ACTION STEPS TO CONSIDER

            1) Salespeople need to survey customers regularly on what they have liked about the best sales reps they have ever dealt with and what they disliked about the worst reps. With this steady feedback, reps must continuously re-invent their personal value-added efforts to become top 10 percentile performers worthy of last look plus.

 

            2) A sales team should generate a list of every special effort that they can recall for each core account. Put these lists in a “can you help me” format and review them with the customer. Ask them if these efforts were worthwhile and if the list sparks ideas for new service improvements. This is a disguised and disarming way of selling hidden relationship value before last-look day arrives.

 

            3) Management must start participating in an annual schedule of team-selling. While on calls, they should be asking about customer frustrations with suppliers and new procurement objectives. We must keep looking for compelling, unmet needs that we can fill at a cost that is less than what the customer agrees to pay for it.

 

            4) Sales training must re-focus on the how-to's of selling service economics. Does everyone know: all variations for effectively cutting the price; the eleven elements of “total procurement cost” fluently; the steps for selling, installing, measuring and creating service value ideas so switching costs are obvious to the customer; how to smoke out value buyers masquerading as pure price buyers; etc.

 

            5) Have case discussion sessions at which successful salespeople share how they have sold and gotten paid for service in the face of last-look pressure.

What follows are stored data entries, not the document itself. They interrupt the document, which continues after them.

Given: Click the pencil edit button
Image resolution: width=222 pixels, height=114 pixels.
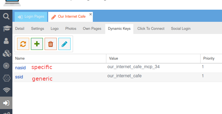Looking at the screenshot, I should [x=64, y=44].
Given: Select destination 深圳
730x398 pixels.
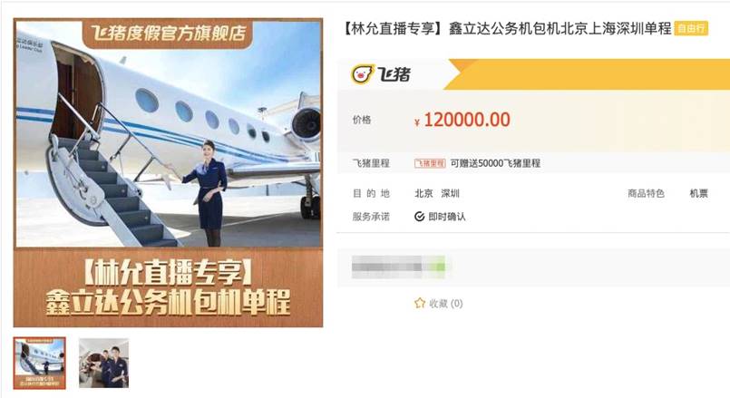Looking at the screenshot, I should tap(450, 193).
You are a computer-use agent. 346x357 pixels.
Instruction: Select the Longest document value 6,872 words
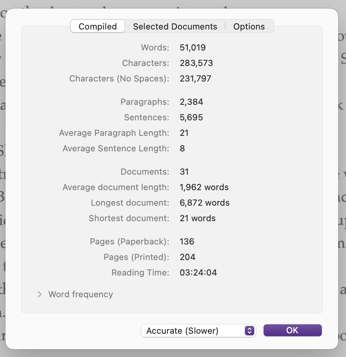[204, 203]
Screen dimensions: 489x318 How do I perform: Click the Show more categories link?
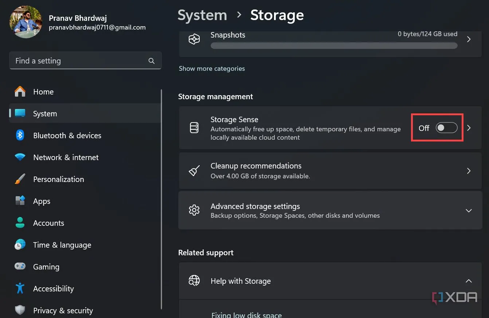212,68
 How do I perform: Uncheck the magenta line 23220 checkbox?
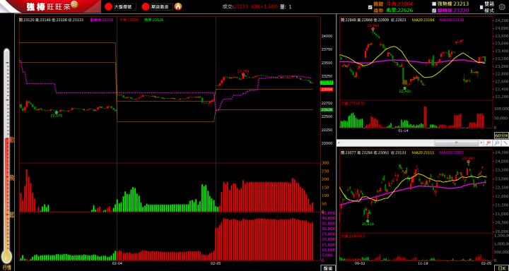(x=433, y=11)
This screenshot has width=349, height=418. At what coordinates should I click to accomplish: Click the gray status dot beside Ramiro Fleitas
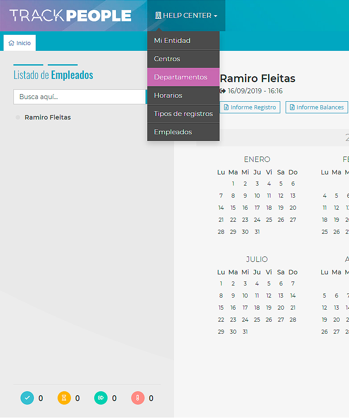(18, 117)
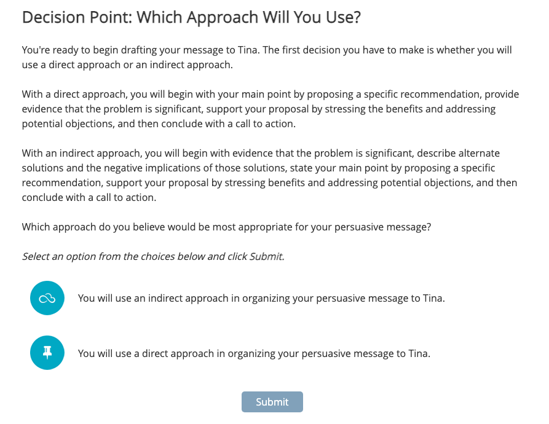
Task: Click the italicized Submit instruction line
Action: click(x=152, y=256)
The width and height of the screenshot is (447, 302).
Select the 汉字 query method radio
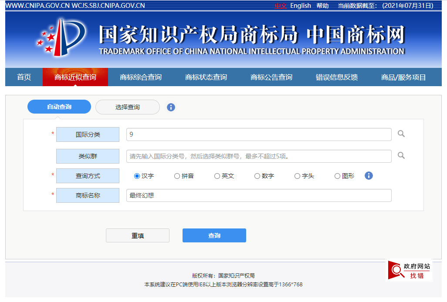pos(137,176)
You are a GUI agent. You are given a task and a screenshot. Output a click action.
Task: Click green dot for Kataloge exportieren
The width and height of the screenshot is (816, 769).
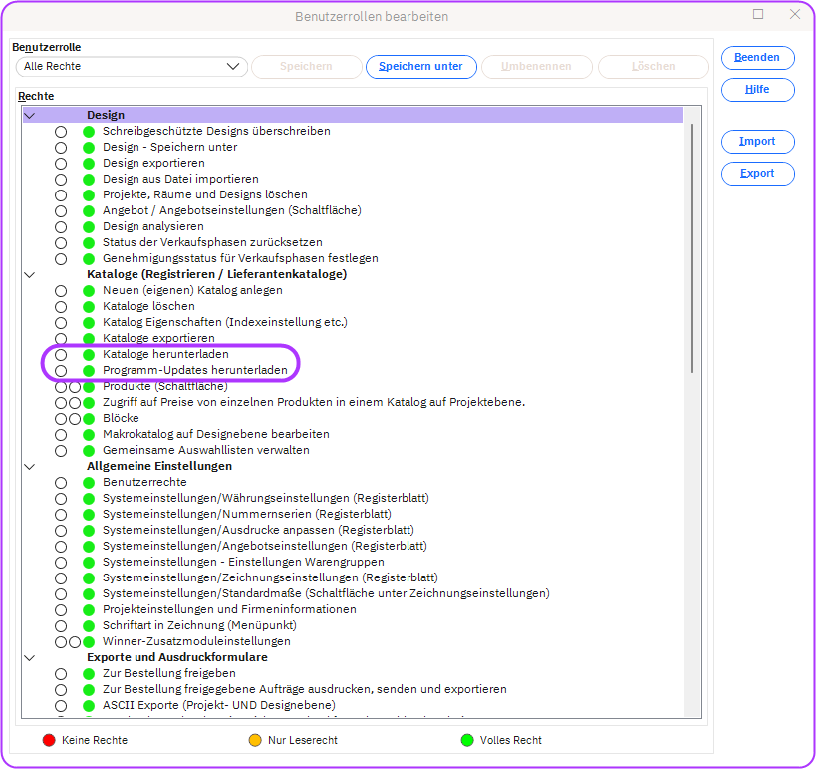(89, 338)
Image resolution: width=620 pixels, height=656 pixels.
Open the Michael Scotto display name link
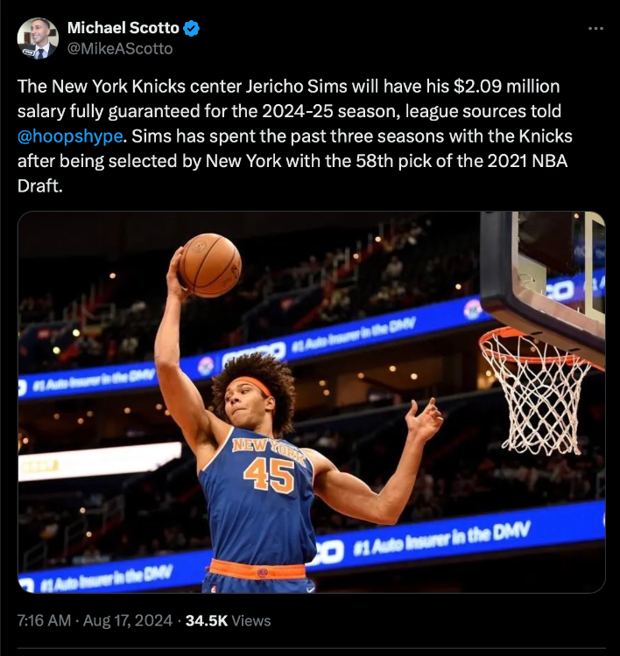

These meetings will give recognition to the best and courage, technique and fluency to the rest.

 

            6) Longer term, each company must continue to improve its basic service excellence to distinctive levels to both keep and penetrate accounts at a greater rate than the competition. Distinctive service will win last look and support a margin rate that on average is 5 to 10% greater than the mediocre competitor's margin percent. And, a service edge is more effective for wedging into new accounts than price.

 

            A global-glut of equally excellent commodities will keep customers shopping and competition chopping for years to come. The competitive edge will come through service value-added, but we must continually re-invent and re-sell this set of intangible values to succeed and prosper. An excellent Pacific-Northwest distributor is planning to have his sales force ready to get last look plus 2% more on the price. Their new year's slogan will be “Two for me in this new year”; more of us should join them in selling value.